**Records shown:**

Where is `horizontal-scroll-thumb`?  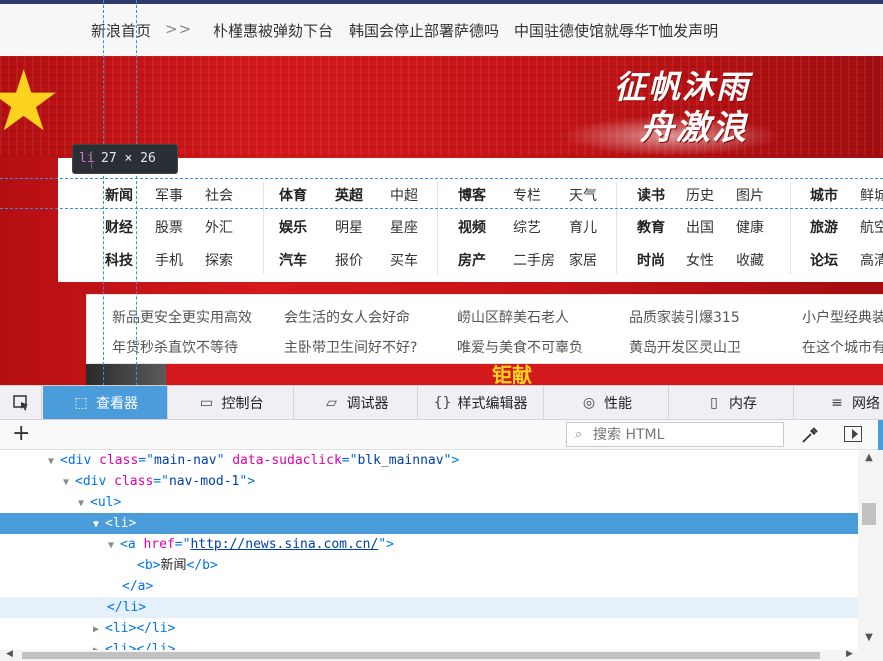
horizontal-scroll-thumb is located at coordinates (421, 656).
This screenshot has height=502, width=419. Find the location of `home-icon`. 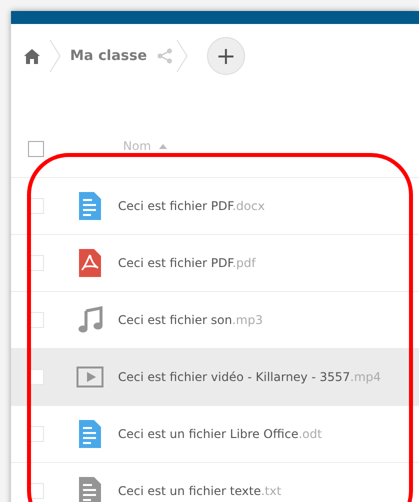

home-icon is located at coordinates (32, 56).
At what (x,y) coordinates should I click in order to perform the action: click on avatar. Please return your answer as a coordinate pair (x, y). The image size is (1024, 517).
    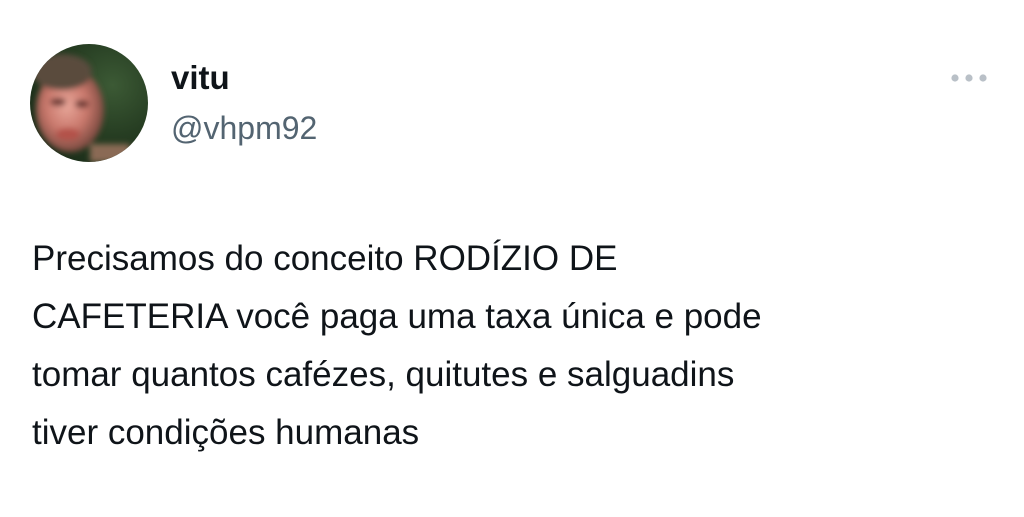
    Looking at the image, I should click on (89, 103).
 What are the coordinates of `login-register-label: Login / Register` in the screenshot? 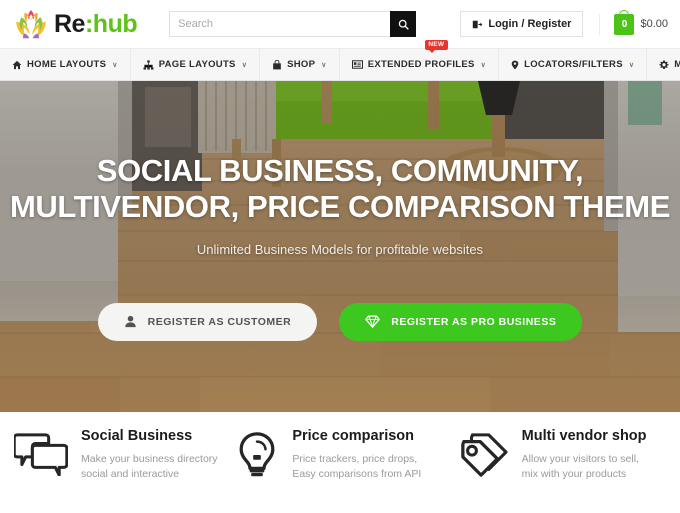 It's located at (530, 24).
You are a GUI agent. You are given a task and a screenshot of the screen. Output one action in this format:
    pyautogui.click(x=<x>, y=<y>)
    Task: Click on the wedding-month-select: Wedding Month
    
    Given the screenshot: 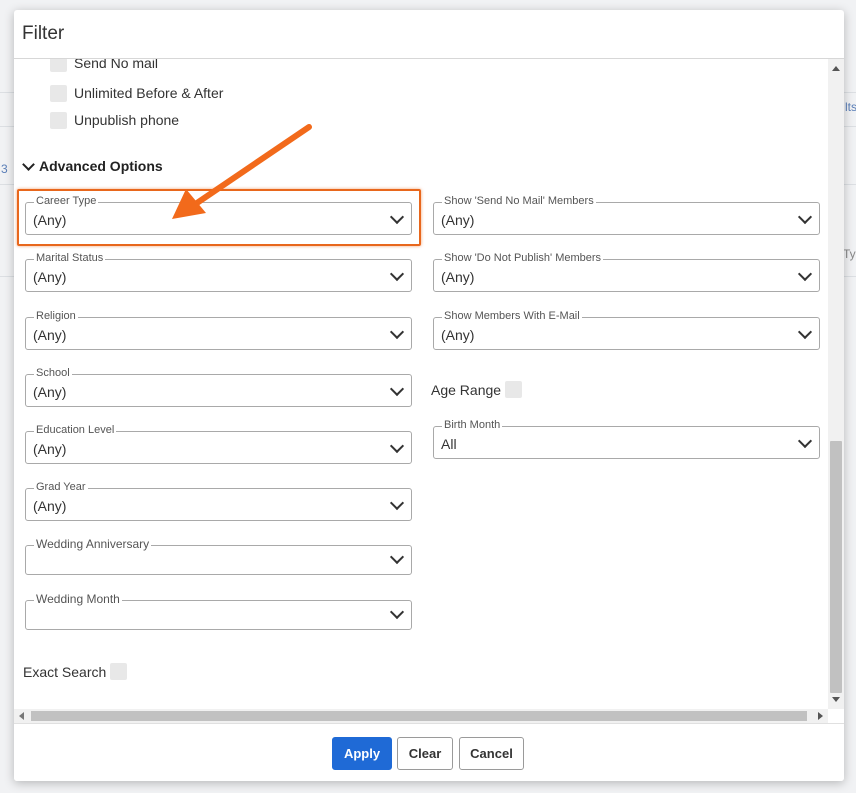 What is the action you would take?
    pyautogui.click(x=218, y=612)
    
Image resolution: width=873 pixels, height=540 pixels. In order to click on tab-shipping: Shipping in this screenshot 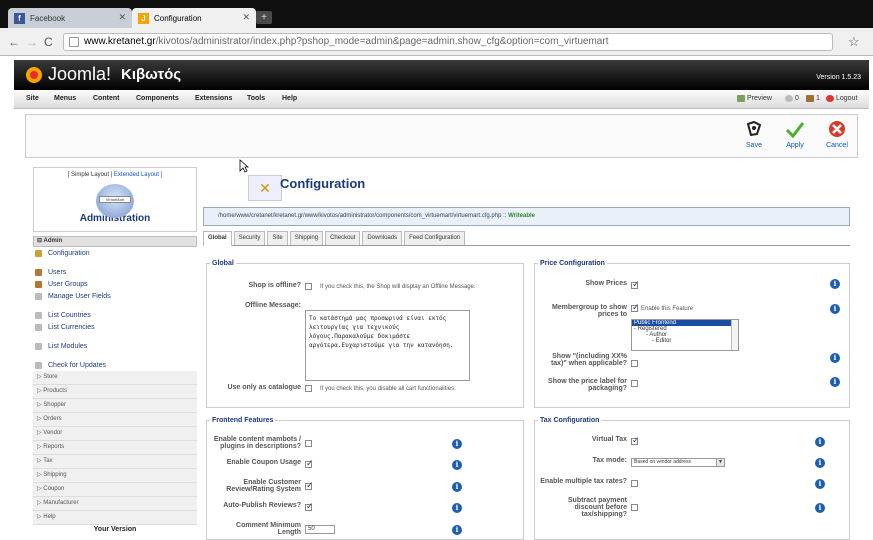, I will do `click(306, 238)`.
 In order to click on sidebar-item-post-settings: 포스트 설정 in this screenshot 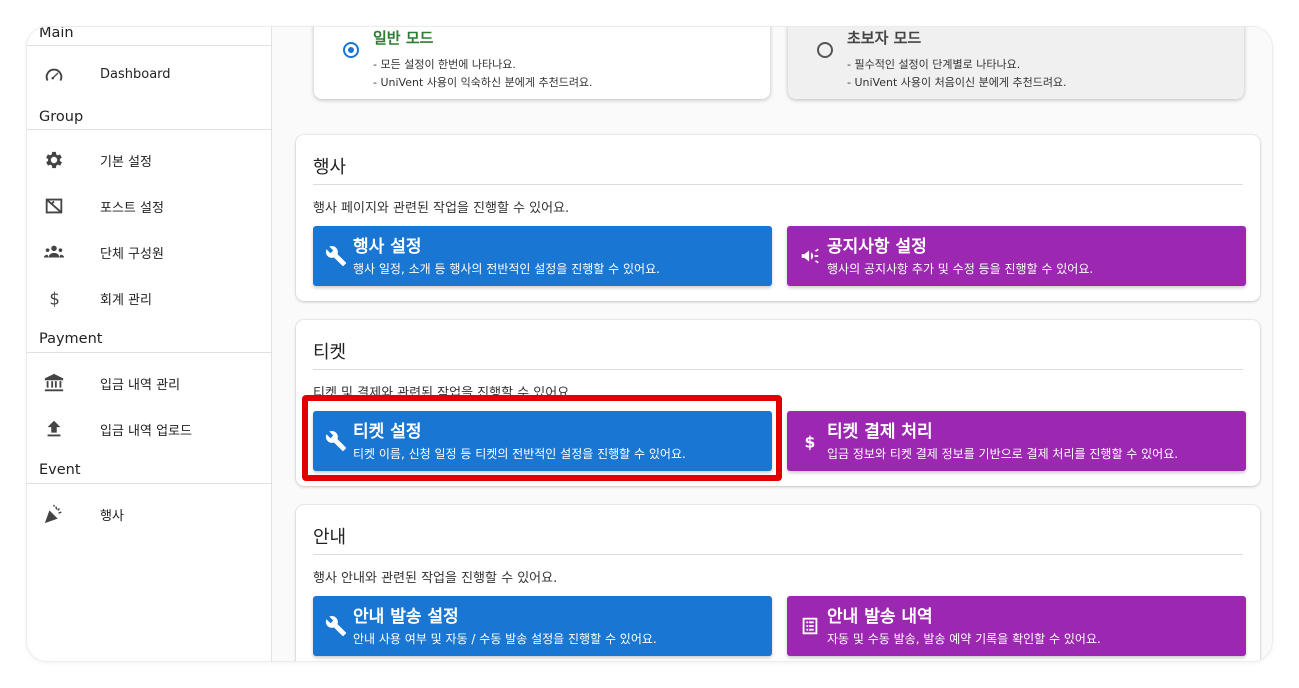, I will do `click(149, 206)`.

**Task to complete:**
Format the records as a Markdown table with the columns Row and Line. Begin at the start of the records and stop after the line containing "Looking at the", skipping blank lines and leaving the pictures out.

**Response to the exercise:**
| Row | Line |
|---|---|
| 1 | Where is `horizontal-scroll-thumb`?   |
| 2 | horizontal-scroll-thumb is located at coordinates (421, 656). |
| 3 | This screenshot has height=502, width=419. Find the location of `home-icon`.  |
| 4 | home-icon is located at coordinates (32, 56). |
| 5 | At what (x,y) coordinates should I click in order to perform the action: click on avatar. Please return your answer as a coordinate pair (x, y). The image size is (1024, 517). |
| 6 |     Looking at the image, I should click on (89, 103). |